Knowledge Base > Time


This document serves to introduce the basic terms regarding time in general and time in connection with AE.

General Time Terms

Time is made up of a given date and a given time. The indicated time refers to the local time. It is thereby dependent on the pertinent time zone and the use (or non-use) of Daylight Savings Time.

Los Angeles (PST)

New York (EST)


Frankfurt (CEST)

Tokyo (TYST)

Friday 3rd May, 2002

Friday 3rd May, 2002

Friday 3rd May, 2002

Friday 3rd May, 2002

Friday 3rd May, 2002

The term "date" always refers to the local date. This date is therefore dependent on the respective time zone and use (or non-use) of Daylight Savings Time.

The term "time" always refers to the local time. The time is therefore dependent on the respective time zone and use (or non-use) of Daylight Savings Time.

UTC - Coordinated Universal Time 
UTC is the international time standard and basis for all time calculations in AE. UTC is based on the division of the day into 24 hours. Therefore, afternoon times are specified, for example, as 16:00 UTC (sixteen hours, zero minutes). There is no daylight savings in UTC. This way the time and date specification is always precise.

GMT - Greenwich Mean Time
Time zones are based upon Greenwich Time as the meridian (0º longitude) passes through Greenwich. Greenwich Mean Time serves as the basis for calculating time differences to other time zones.

TZ - TimeZone
The areas with time differences to UTC are called time zones. This difference must not necessarily denote one full hour (60 minutes). The time zones generally run along the longitudes. Within the political borders of individual countries, however, the time zones can deviate from the general longitudinal definition.

Date Line
The date line lies along the 180° line of longitude.   

Standard Time
Standard time is the local time assigned to the pertinent time zone. Standard time is also occasionally identified as winter time.

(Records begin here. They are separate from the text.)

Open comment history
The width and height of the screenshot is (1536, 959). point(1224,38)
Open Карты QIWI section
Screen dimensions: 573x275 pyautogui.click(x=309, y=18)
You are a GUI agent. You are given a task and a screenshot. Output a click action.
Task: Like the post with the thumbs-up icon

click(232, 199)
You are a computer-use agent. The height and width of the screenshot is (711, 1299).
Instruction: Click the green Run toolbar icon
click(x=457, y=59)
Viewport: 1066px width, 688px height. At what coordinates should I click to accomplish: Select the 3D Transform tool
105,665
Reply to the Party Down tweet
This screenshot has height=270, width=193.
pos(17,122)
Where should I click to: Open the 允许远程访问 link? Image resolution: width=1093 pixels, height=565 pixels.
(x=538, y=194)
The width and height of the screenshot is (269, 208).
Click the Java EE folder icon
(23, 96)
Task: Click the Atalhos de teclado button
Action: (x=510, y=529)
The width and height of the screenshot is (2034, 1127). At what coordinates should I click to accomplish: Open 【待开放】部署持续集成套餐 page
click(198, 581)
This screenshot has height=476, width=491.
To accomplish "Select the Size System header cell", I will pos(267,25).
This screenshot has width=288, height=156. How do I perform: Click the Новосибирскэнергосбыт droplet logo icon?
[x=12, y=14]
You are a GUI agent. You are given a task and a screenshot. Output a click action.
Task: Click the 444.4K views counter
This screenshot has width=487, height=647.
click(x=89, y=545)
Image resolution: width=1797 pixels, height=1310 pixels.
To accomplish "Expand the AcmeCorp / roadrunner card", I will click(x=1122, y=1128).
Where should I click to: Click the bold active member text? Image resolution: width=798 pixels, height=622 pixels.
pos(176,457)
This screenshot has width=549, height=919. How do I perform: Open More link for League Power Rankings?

DST - Daylight Savings Time
For daylight savings, the standard time is adjusted forward by a certain amount of time. Each individual country has its own rules on whether or not Daylight Savings Time is used, the point in time for the changeover and the time difference to standard time. Likewise, the chronological year itself determines if and when daylight savings is implemented. Some countries are currently in the process of making changes or preparing to decide upon a Daylight Savings Time arrangement.

The time change from Daylight Savings Time to standard time and vice versa is most commonly 1 hour (60 minutes). Some countries, however, use a difference of more or less than one hour. Furthermore, time change in the northern hemisphere is directly opposite to that in the southern hemisphere. When in the northern hemisphere the changeover to Daylight Saving Time is made, the southern hemisphere simultaneously switches back to standard time. The switch to Daylight Saving Time in the northern hemisphere is made in the springtime, in the southern hemisphere in the fall (autumn).